## To do
Beginning with the line that holds "Given: Open the Users section icon" and ending with the last line of the entries, please output each line exactly, apart from any pictures.
··· Stored data ···
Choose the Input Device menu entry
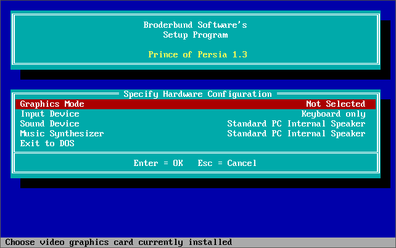 (49, 114)
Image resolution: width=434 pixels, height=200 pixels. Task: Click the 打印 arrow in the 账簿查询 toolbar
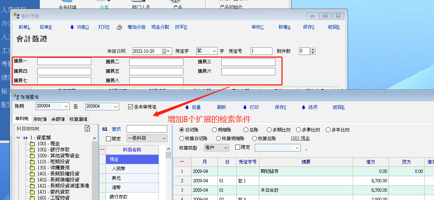(245, 107)
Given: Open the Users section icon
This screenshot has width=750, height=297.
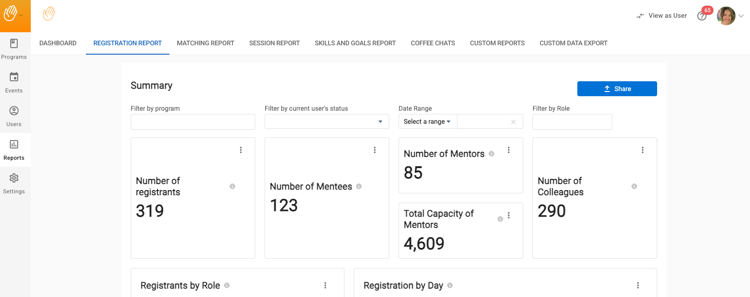Looking at the screenshot, I should [x=14, y=111].
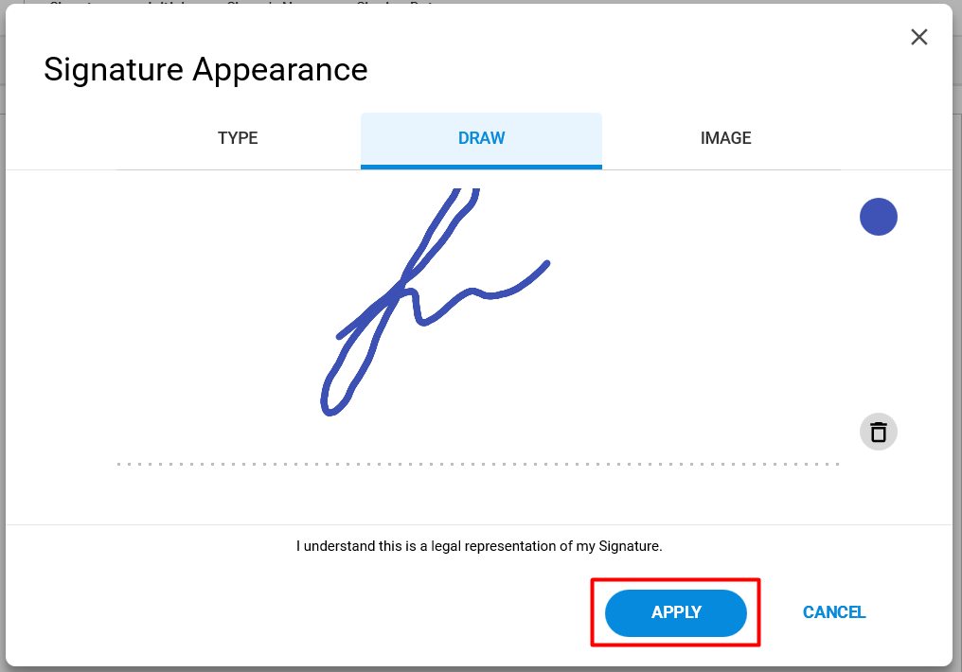This screenshot has width=962, height=672.
Task: Click the Signature Appearance dialog title
Action: [x=205, y=69]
···
## Response for this exercise
Given: Open the Users section icon
This screenshot has width=750, height=297.
Looking at the screenshot, I should [x=14, y=111].
This screenshot has width=962, height=672.
Task: Click the Signature Appearance dialog title
Action: [x=205, y=69]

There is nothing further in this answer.